Task instructions –
1: Answer these questions from the Newham council tax article, each on its own line marked like the question:
(a) How much council tax owed between 2018 and 2024 remains unpaid, according to the figures given to councillors?
(b) By roughly what percentage is the town hall considering raising council tax next year?
(c) What was the council's collection rate in the 2024/25 financial year?
2: For each statement, say yes or no depending on whether it agrees with the Newham council tax article, and quote the words that decide it:
(a) Paul Martin is the council's interim chief executive.
(b) The overview and scrutiny committee meeting took place on November 21.
(c) The London average collection rate was 89.9 per cent.
3: Retype everything in the Newham council tax article from "Almost £31 million" down to "after the pandemic.".
Text block START
Nick Clark and LDR Reporter
21/11/2025 08:18:00

Almost £31 million of council tax has gone uncollected in Newham since 2018, town hall chiefs have revealed.

A report presented to councillors says Newham Council has consistently had one of the worst tax collection rates in London.

The revelation comes as the town hall is considering raising council tax by almost 9 per cent next year, along with deep spending cuts.

The council’s interim chief executive Paul Martin addressed an overview and scrutiny committee meeting on November 18 and admitted the authority took its “eye off the ball” when collecting tax after the pandemic.

A total of £30,840,577 of council tax owed by residents between 2018 and 2024 remains unpaid, according to figures presented to councillors on the committee.

Councillors were told that the council’s collection rate was the lowest of all London boroughs in the 2024/25 financial year, at 89.9 per cent. This compares to the London average of 94.9 per cent.
Text block END
Dataset section START
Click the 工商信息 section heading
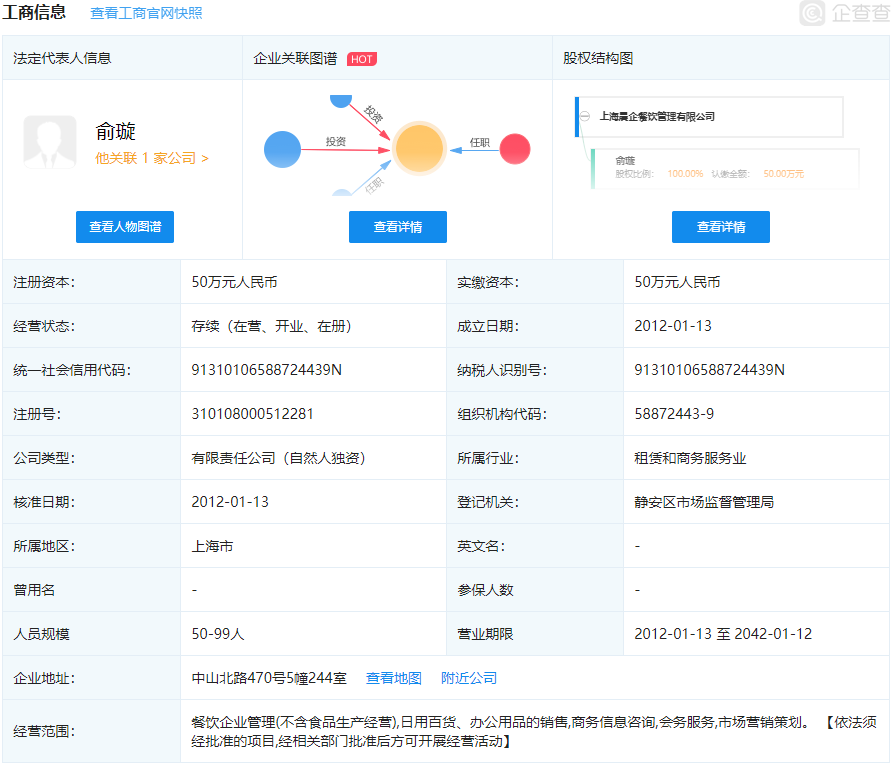This screenshot has height=765, width=892. click(35, 13)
Dataset section END
Per-task answers –
1:
(a) £30,840,577
(b) Almost 9 per cent
(c) 89.9 per cent

2:
(a) Yes: "The council’s interim chief executive Paul Martin"
(b) No: "addressed an overview and scrutiny committee meeting on November 18"
(c) No: "This compares to the London average of 94.9 per cent."

3:
Almost £31 million of council tax has gone uncollected in Newham since 2018, town hall chiefs have revealed.

A report presented to councillors says Newham Council has consistently had one of the worst tax collection rates in London.

The revelation comes as the town hall is considering raising council tax by almost 9 per cent next year, along with deep spending cuts.

The council’s interim chief executive Paul Martin addressed an overview and scrutiny committee meeting on November 18 and admitted the authority took its “eye off the ball” when collecting tax after the pandemic.